“It’s better when it’s crunchy” says Jack. He pulls his, now murky blue teddie through his legs, positions it like a loin cloth. It’s his special thing, his favorite crunchy thing he’s ever seen. I wash it clean and the next day it’s crunchy again, just the way he likes it. Fiona has one too, Tiny. Hers is soft and smells good, she sucks her thumb and kneads Tiny with her hand. I have no reason to take Fiona’s Tiny away. Jacks on the other hand, needs immediate removal but I don’t have the heart. We have a dentist appointment in a few weeks, last time the dentist told us we need to think about letting blue blue go. That was six months ago and since that conversation Jack has only held on tighter to blue blue and made him more crunchy. What’s a mom to do with a special Blue? I told Jack and Fiona last night I would take a picture of their blues and put them in a special box. They both grabbed their blues along with many other stuffies and said, “Don’t give them away, we want them”. My children will be the forty something year olds with their favorite, deteriorated, blues in their adult beds, or hidden in their bedside table. Who knows what conversations go on between them and their blues? Late at night, early in the morning. They are their best friends. What can a mother do?
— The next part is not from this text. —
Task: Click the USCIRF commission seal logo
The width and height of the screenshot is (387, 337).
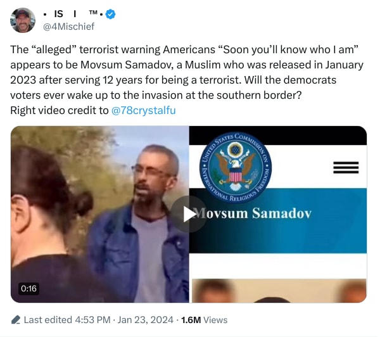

I wish I had my child hood favorite stuffy. I had many stuffed animals I kept through the years but they all got moldy in leaky rooms. I threw them all away. I can still smell the mustiness of my old things in my memory. In the darkness of this morning I can feel the mustiness of myself. The insomniac. Every year, between the last of October and the first of November I live through 4:00AM wake ups. It leaves me dark space to remember things. The quiet space where everyone is sleeping but me. When I was a little girl I thought there was someone outside my window during these pre-dawn moments. I was scared, until the sun started to cast light onto the dewy ground outside. I opened the back door and quietly stepped outside to investigate around my window, were there any foot prints? I moved on to look for animal prints, then any interesting changes in the trees, or the dirt, or the old wood the house was built with. I looked at my toy horses in the dirt, did they move since yesterday? No, probably not. My hand grabs the damp plastic body of my favorite Breyer Buckskin mare, moves her through the dirt and cold wet grass gets my pajamas all wet, my feet all dirty. I play until I think it’s safe to go back in the house, until I know my mom is probably awake and I’m not going to disturb her morning slumber.
This morning the sun is taking a long time to come up. My whole house sleeps. Quietly I write, drink my coffee and eat my toast. I am the early riser. It leaves me today with a soreness and thirst, a slight fatigue. Everyone else in this house will be well rested and full of energy. I will plug along, hopefully I will not disappoint my family with lack of expendable energy, I hope they will understand.